>> Start Given information

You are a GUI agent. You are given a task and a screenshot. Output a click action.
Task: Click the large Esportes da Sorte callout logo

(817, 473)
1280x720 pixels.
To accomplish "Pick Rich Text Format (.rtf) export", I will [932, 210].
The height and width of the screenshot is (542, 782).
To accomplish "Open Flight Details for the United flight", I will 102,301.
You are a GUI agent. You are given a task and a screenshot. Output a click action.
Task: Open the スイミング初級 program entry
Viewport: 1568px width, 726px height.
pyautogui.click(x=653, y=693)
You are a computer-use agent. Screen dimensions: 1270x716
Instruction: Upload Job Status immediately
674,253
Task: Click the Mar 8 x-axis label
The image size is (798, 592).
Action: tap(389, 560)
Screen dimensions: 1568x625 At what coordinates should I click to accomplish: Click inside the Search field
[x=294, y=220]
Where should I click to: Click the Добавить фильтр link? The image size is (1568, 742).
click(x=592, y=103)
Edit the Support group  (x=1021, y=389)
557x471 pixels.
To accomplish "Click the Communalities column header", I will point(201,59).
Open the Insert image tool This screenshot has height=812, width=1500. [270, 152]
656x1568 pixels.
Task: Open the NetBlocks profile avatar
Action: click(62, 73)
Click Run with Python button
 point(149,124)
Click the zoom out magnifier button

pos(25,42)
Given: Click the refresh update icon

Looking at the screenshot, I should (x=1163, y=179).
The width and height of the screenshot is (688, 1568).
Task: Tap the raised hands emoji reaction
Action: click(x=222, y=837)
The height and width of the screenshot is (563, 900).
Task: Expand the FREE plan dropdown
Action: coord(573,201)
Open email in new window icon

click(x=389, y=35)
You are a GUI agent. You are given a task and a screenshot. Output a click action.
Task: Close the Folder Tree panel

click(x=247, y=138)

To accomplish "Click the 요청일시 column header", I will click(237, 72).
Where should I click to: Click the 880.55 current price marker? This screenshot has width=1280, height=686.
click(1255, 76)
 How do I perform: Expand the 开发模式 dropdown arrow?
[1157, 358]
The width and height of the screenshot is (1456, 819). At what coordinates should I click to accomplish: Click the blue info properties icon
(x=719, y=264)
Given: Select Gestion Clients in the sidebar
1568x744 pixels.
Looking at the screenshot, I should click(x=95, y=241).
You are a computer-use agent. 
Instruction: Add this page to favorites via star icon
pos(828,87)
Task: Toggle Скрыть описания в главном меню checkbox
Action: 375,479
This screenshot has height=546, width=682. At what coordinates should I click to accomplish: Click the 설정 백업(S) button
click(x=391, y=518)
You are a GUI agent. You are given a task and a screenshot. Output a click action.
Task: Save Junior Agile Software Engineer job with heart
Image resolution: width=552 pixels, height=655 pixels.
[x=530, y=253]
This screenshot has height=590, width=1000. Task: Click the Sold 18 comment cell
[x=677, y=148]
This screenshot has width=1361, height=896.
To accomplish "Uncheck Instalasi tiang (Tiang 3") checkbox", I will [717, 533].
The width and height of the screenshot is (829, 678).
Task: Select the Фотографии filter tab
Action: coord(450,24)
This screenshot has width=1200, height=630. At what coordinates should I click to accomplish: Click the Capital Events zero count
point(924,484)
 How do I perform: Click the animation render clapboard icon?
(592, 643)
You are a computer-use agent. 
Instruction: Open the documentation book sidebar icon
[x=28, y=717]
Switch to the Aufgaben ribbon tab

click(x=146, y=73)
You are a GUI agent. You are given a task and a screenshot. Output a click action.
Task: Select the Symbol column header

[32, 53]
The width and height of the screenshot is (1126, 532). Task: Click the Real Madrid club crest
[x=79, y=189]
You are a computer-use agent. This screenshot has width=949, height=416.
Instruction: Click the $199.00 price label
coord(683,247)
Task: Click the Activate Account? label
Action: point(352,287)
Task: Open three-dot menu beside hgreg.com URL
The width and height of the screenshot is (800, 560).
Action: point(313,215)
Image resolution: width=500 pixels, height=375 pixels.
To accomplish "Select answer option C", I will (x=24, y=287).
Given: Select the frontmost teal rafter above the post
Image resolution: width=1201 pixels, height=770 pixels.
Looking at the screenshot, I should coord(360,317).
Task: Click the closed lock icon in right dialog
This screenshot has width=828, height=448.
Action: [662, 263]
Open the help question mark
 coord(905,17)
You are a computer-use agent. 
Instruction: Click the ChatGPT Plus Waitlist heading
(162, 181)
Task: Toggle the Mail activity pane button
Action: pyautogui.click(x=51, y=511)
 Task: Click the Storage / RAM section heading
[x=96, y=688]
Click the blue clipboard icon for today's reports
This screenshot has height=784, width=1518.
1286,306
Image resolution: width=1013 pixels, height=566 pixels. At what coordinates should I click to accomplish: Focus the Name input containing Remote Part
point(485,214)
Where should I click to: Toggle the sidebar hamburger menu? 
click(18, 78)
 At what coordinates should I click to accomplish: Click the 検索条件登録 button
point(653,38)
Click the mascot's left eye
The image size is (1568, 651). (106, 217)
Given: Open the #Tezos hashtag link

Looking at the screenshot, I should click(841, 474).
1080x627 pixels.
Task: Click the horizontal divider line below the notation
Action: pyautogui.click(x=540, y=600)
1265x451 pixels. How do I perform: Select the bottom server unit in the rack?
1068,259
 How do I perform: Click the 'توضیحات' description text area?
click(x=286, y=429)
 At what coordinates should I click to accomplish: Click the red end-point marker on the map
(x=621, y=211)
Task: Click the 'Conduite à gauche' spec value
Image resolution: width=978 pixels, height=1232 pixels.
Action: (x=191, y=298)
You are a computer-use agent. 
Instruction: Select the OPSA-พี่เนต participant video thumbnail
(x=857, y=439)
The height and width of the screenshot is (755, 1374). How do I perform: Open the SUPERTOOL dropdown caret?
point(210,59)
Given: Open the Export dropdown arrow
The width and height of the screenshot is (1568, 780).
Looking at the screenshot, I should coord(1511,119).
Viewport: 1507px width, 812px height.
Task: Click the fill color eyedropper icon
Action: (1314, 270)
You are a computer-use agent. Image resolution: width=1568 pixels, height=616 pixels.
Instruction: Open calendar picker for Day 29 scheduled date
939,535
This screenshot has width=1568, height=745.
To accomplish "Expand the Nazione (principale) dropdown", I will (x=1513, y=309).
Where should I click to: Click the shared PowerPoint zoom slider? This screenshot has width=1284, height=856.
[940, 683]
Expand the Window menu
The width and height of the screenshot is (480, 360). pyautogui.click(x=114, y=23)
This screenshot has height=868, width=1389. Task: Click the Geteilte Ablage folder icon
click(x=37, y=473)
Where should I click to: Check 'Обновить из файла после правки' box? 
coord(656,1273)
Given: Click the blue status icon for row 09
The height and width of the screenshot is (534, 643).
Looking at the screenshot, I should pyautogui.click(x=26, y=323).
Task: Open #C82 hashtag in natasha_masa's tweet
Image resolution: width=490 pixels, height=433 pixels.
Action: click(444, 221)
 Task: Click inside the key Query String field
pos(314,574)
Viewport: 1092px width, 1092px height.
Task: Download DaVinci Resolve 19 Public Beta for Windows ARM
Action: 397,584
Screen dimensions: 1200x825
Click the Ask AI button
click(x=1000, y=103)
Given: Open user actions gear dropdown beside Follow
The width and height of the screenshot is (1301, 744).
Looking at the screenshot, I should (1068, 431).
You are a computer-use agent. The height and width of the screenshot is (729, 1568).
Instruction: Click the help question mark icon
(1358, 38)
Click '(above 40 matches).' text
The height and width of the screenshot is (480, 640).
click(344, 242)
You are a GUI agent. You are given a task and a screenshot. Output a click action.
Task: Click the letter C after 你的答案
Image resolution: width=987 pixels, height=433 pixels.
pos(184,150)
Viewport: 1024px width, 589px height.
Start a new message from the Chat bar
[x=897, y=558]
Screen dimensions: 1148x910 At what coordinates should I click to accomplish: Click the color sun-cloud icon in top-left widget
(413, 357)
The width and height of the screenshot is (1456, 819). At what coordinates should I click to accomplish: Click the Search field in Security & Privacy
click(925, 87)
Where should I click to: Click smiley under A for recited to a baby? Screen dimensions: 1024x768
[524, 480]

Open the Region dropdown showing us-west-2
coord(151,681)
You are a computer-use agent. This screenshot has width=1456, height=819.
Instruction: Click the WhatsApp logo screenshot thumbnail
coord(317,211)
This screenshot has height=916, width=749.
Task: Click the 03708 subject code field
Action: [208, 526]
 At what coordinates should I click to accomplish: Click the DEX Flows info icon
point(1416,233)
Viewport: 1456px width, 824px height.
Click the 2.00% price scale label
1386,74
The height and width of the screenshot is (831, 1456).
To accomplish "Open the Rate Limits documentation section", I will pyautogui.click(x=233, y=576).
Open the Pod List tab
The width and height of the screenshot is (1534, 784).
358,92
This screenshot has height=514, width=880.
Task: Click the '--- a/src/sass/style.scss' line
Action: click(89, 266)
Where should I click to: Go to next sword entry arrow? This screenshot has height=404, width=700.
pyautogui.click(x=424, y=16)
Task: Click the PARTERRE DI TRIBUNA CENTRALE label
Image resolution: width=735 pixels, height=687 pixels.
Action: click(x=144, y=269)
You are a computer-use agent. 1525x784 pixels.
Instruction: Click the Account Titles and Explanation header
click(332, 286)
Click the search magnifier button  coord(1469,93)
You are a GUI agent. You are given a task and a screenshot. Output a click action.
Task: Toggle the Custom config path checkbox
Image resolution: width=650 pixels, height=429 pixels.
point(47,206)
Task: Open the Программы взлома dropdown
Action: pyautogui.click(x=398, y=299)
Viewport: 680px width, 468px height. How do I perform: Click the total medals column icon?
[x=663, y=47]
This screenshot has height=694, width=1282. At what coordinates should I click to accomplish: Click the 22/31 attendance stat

>> End Given information

Problem details.
Extract every line from the start of the lines of data down to the line containing "Action: tap(389, 560)", inclusive, and reproduce them verbatim.

Task solution.
You are a GUI agent. You are given a task and a screenshot. Output a click action.
Task: Click the large Esportes da Sorte callout logo

(817, 473)
1280x720 pixels.
To accomplish "Pick Rich Text Format (.rtf) export", I will [932, 210].
The height and width of the screenshot is (542, 782).
To accomplish "Open Flight Details for the United flight", I will 102,301.
You are a GUI agent. You are given a task and a screenshot. Output a click action.
Task: Open the スイミング初級 program entry
Viewport: 1568px width, 726px height.
pyautogui.click(x=653, y=693)
You are a computer-use agent. Screen dimensions: 1270x716
Instruction: Upload Job Status immediately
674,253
Task: Click the Mar 8 x-axis label
The image size is (798, 592).
Action: tap(389, 560)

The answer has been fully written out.